CPCA Filtering

CPCA filtering in DKGE provides a principled framework for decomposing task-related variance into interpretable subcomponents before fitting latent bases. When your experimental design includes multiple types of effects—such as main effects versus interactions, experimental conditions versus control baselines, or different cognitive domains—CPCA allows you to analyze these effect types separately while maintaining their mathematical relationships.

The method operates directly in the effect space defined by the design kernel $K$, ensuring that the resulting bases remain $K$-orthogonal and preserve the interpretability of your experimental design structure. This vignette demonstrates what CPCA filtering accomplishes, provides guidance on when it proves most valuable, and walks through practical implementation strategies.

When and Why to Use CPCA Filtering

CPCA filtering becomes valuable when your experimental design naturally contains multiple types of task effects that warrant separate analysis. Rather than analyzing all effects together in a single latent space, CPCA allows you to focus your analysis on specific effect types while cleanly separating others.

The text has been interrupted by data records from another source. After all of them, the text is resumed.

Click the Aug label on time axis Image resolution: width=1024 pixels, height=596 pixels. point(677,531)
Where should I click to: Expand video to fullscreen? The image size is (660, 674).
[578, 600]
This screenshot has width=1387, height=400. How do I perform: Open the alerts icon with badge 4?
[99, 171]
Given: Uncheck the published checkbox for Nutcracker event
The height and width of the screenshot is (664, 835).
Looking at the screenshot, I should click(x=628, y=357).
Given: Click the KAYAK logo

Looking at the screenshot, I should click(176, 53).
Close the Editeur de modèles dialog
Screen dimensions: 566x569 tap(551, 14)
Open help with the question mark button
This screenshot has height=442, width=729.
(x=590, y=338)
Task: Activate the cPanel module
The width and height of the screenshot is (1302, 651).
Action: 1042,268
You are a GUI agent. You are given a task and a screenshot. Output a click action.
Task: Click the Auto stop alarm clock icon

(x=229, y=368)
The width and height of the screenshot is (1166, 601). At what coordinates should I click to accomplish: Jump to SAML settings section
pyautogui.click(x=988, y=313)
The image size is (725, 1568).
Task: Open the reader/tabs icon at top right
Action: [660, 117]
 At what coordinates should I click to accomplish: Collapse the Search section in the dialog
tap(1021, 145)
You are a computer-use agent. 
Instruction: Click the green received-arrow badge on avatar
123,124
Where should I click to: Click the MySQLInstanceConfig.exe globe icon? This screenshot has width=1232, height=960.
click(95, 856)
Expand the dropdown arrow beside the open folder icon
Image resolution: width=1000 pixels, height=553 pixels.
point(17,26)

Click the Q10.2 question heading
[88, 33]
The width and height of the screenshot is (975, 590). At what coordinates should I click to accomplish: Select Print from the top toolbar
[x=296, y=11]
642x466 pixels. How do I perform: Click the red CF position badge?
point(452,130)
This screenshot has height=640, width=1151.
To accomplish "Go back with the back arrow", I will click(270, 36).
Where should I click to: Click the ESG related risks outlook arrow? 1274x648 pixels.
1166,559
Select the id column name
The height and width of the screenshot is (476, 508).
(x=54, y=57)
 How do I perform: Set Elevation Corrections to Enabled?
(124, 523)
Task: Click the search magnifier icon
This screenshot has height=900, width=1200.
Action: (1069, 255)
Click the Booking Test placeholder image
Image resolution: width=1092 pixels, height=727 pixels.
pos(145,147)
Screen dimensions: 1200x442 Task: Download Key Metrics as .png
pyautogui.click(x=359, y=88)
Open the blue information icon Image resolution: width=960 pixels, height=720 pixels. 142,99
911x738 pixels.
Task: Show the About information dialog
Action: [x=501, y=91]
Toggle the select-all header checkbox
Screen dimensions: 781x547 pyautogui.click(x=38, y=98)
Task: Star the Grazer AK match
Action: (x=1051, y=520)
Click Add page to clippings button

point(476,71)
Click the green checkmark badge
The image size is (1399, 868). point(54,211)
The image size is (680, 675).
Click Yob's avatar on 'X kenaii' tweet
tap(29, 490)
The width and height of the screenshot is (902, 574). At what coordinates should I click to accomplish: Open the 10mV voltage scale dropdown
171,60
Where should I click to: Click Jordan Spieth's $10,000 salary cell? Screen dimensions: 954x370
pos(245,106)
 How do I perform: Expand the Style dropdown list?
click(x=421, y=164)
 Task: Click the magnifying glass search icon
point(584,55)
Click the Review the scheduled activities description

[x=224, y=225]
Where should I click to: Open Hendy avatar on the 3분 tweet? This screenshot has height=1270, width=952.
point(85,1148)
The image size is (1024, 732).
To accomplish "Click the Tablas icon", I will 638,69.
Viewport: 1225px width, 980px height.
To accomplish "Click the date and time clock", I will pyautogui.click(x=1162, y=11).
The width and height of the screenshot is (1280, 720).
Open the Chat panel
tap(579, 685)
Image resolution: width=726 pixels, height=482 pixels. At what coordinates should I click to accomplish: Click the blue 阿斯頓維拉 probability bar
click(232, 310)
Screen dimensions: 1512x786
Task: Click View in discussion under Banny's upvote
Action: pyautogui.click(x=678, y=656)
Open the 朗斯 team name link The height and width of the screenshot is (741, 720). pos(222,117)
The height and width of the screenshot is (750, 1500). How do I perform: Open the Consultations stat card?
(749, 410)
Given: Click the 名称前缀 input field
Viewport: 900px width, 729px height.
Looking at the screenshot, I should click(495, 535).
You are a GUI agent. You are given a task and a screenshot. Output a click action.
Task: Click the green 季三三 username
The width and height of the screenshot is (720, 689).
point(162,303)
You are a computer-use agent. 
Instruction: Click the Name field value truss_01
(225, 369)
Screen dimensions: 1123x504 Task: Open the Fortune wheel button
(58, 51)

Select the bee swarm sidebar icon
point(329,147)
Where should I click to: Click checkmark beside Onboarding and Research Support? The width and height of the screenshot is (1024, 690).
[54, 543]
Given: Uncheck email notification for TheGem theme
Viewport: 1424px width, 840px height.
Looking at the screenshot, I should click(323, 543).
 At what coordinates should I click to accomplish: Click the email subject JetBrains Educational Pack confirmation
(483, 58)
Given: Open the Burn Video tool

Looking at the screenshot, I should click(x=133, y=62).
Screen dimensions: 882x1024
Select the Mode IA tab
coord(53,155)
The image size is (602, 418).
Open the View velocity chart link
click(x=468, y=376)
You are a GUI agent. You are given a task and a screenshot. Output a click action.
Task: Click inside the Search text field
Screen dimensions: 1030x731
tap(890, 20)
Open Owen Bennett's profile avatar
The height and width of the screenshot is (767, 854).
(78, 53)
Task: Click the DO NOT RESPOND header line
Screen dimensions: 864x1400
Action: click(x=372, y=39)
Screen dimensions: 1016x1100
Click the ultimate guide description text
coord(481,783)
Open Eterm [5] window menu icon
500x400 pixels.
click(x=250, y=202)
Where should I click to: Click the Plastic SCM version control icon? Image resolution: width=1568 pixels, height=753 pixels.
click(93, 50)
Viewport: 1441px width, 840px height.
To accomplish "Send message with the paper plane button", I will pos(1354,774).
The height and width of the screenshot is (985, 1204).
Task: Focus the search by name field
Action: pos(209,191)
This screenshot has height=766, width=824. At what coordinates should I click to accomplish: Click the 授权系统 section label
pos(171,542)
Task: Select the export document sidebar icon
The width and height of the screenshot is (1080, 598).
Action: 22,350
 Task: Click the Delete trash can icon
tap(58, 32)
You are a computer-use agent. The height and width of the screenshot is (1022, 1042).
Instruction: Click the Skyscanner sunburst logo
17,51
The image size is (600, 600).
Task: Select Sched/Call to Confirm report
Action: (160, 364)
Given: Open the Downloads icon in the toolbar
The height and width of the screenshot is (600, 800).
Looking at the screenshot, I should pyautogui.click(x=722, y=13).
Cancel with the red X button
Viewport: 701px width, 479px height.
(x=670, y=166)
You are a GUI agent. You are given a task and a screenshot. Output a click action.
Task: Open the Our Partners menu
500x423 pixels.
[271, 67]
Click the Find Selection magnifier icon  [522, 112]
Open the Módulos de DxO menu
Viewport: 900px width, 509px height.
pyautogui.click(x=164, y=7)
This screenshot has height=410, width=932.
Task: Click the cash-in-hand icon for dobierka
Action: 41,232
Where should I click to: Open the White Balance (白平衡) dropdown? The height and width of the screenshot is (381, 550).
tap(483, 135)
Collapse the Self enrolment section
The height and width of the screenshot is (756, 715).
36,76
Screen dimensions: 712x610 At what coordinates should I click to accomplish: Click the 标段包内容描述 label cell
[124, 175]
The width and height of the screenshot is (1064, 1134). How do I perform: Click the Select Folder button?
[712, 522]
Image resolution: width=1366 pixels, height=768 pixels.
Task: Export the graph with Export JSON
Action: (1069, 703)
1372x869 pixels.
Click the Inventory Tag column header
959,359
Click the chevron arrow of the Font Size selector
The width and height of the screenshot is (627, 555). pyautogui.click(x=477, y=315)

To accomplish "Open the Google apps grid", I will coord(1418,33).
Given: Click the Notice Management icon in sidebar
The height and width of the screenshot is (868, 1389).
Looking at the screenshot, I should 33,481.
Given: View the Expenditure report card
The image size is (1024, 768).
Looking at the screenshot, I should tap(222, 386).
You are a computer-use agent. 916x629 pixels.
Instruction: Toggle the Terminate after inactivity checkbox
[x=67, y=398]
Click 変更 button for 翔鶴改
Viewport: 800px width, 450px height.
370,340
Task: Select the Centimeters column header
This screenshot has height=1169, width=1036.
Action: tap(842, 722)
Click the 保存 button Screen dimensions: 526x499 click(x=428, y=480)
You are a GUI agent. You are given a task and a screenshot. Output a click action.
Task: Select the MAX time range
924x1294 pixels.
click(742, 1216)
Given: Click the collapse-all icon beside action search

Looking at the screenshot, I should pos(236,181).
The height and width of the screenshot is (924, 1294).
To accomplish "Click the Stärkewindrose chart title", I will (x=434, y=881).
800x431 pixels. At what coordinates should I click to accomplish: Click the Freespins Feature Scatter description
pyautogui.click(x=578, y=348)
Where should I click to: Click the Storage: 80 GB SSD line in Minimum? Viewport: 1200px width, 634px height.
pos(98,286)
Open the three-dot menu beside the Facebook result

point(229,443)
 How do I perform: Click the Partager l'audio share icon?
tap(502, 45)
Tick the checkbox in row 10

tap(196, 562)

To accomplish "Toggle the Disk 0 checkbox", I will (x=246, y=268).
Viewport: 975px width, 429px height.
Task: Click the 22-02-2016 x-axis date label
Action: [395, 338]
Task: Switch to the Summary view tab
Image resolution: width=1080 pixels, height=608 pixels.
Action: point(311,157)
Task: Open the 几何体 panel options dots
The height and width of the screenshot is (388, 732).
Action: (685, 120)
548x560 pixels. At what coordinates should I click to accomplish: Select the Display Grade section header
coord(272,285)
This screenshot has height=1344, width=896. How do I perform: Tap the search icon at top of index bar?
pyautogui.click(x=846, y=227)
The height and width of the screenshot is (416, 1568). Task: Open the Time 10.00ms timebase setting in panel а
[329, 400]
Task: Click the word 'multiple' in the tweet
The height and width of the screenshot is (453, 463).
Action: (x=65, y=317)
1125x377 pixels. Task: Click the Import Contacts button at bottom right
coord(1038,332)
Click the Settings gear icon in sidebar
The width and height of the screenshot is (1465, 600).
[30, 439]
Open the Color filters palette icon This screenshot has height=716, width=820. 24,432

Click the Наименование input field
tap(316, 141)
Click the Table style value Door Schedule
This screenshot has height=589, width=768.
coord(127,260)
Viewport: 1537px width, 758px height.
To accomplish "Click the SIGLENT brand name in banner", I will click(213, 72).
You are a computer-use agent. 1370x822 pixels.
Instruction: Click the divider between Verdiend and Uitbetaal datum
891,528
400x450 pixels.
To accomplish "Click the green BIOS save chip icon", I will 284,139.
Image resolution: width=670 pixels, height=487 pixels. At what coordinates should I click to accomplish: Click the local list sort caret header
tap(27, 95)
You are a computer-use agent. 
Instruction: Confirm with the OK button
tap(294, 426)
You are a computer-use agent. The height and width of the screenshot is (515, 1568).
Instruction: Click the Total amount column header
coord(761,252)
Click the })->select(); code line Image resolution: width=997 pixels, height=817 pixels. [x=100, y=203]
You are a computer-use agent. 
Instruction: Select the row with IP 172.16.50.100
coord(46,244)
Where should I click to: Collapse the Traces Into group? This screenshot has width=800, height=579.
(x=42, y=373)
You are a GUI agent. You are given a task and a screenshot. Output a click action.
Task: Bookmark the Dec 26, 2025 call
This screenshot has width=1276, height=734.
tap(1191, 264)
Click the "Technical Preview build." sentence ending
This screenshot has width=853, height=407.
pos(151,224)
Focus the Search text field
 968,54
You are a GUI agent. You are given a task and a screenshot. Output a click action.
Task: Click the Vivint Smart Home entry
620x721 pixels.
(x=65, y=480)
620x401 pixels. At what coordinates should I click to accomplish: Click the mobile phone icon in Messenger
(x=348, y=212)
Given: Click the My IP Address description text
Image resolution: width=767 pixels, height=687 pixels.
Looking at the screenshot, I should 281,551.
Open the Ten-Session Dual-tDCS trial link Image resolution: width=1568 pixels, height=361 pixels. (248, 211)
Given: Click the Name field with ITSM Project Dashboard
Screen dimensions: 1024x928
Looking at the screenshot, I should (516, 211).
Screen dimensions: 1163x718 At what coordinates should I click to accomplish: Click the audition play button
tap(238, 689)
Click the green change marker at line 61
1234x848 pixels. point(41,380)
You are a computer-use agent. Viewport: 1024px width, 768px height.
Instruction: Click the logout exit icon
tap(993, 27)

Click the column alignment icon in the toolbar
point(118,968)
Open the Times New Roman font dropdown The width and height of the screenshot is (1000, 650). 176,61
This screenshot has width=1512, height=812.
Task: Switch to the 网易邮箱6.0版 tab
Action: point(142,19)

Common scenarios where CPCA proves beneficial:

Factorial designs: Separate main effects from interaction terms to understand how basic experimental manipulations differ from their combined effects. For example, in a 2×2 design studying attention and working memory, you might isolate the main effects of each factor from their interaction.

Experimental versus control conditions: Focus analysis on your experimental manipulations while factoring out baseline or control conditions. This approach can reveal cleaner patterns in your conditions of interest.

Multi-domain studies: When studying different cognitive processes within the same experiment, separate effects related to different domains (e.g., working memory versus attention) to understand domain-specific versus shared neural mechanisms.

Planned versus exploratory contrasts: Isolate your primary hypotheses from exploratory or secondary analyses, ensuring that your main effects of interest receive focused statistical attention.

How CPCA Filtering Works

The compressed covariance $\hat C$ that DKGE analyzes contains variance from all experimental effects mixed together. CPCA filtering mathematically separates this total variance into distinct subcomponents before eigendecomposition. The process involves several key steps that preserve the mathematical relationships defined by your design kernel $K$.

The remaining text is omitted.